Ella ignoró la pregunta. Silencio.
El silencio
lo conocí con mi madre. El silencio era seguro, nos permitía el control. La
verdad se desbordaba sin permiso. Pero el silencio cansaba. Había comenzado a
resentirla, los mencionaba, aunque sabía que le molestaban. Me preguntaba por
Ramón, pero yo quería entender. ¿Por qué te interesan tanto? Malagradecida.

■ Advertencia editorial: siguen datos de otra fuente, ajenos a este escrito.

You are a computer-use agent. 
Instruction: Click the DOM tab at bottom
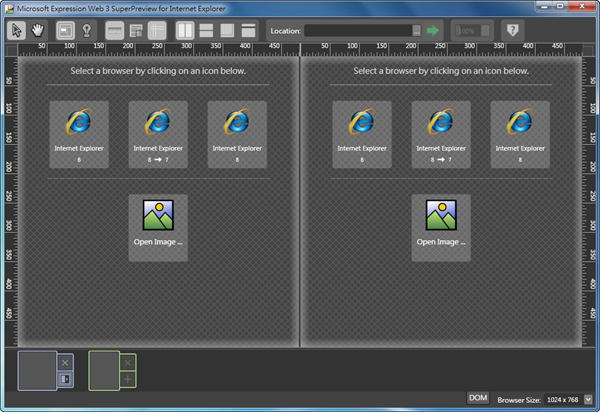click(478, 398)
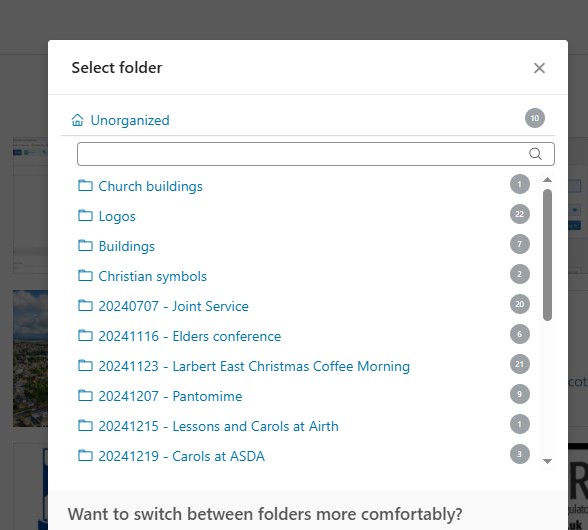Image resolution: width=588 pixels, height=530 pixels.
Task: Open the 20240707 - Joint Service folder
Action: [x=173, y=306]
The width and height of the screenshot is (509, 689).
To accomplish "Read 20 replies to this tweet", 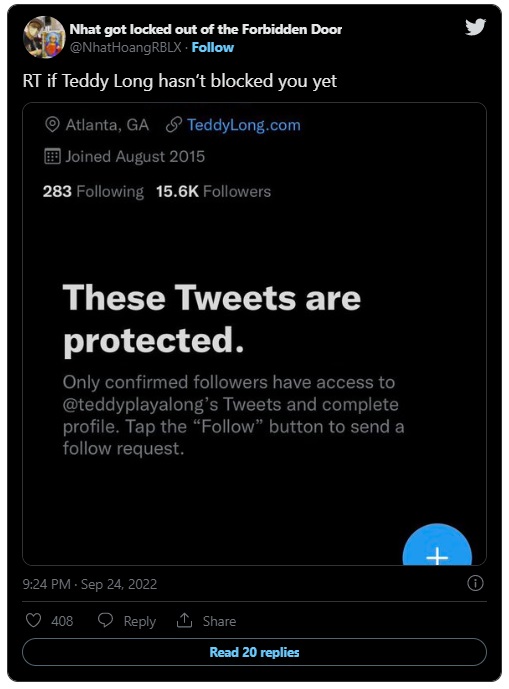I will pos(254,652).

Todo lo que hago por ti y solo te importan ellos.
Pero era ese
silencio el culpable. Llegaba del entrenamiento y la encontraba tirada en el
sofa con el tufo a alcohol. Recordaba el río y sus rostros muertos. La verdad
era importante, me susurraba. En alguna ocasión mi madre entreabrió los ojos
mientras la cargaba de vuelta a su cuarto, pequeña ella y delgada en huesos.
Una sonrisa tonta se formó en sus labios y me dio un beso en el mentón: Joel.
La dejé en su cama y cayó rendida al
sueño. Recordé el álbum de las fotos, el nombre de mi padre en la placa del
uniforme. Pero también abajo, en la descripción de la foto. Antonio y Joel,
1987.
Le pedí a
Ramón que me acompañara al río. A esa edad cualquier cosa nos parecía un buen
plan. Me preocupaba la idea de que solo pudiera verlos desde el puente, en esa
posición exacta. Pero mis temores fueron mal infundados. Cuando llegamos, antes
de que oscureciera, los vi más cerca que nunca.
¿Qué querías
hacer?, me preguntó Ramón con el sonido sonriente de alguien que está pensando
en sexo.
¿No los ves?
Giró para
ver el mismo lugar que yo. ¿Qué cosa?
Una mosca pasó al lado de mi oreja y
la espante. Me acerqué a la orilla del río con el corazón latiendo con
velocidad. Los tres me veían como si esperaran. Mi tío Joel más lejos que el
abuelo y mi padre. Tomé mi falda entre los dedos y mojé mis pies. ¿Antonia?, escuché
detrás de mí.
Cuando
desperté mi madre me veía desde arriba. Había tomado y llorado. Su gesto se
endureció al verme despierta, mezclando la complejidad de su preocupación con
el enojo. Me desmayé. Ramón tuvo que dejarme en casa porque si hablaba a una
ambulancia, todos lo sabrían. Y lo más fundamental era el secreto.
¿A qué
fuiste al río?
La pregunta me sabía a sal. Recordé
la mirada de ellos, fija en mí, como esperando la respuesta. Joel me había
hablado. Pero de sus labios no salía nada. Mi madre repitió la pregunta. ¿Quién
es mi padre?, respondí, en cambio. Su boca se torció. Sus manos, que sostenían
la mía, me soltaron. Se fue, y esa fue la respuesta.
Ramón estaba
feliz por la competencia. Estábamos celebrando fuera. Me besaba en un rincón
solitario. Estaba obsesionado con hacerlo. Pero no fue buena idea elegir aquel
lugar, demasiado público y expuesto.
Las cosas
pasaron rápido. De repente la visión se me nubló y escuché las voces. El
quejido de Ramón, mi cabeza en el suelo. Saliva acumulándose en mi barbilla.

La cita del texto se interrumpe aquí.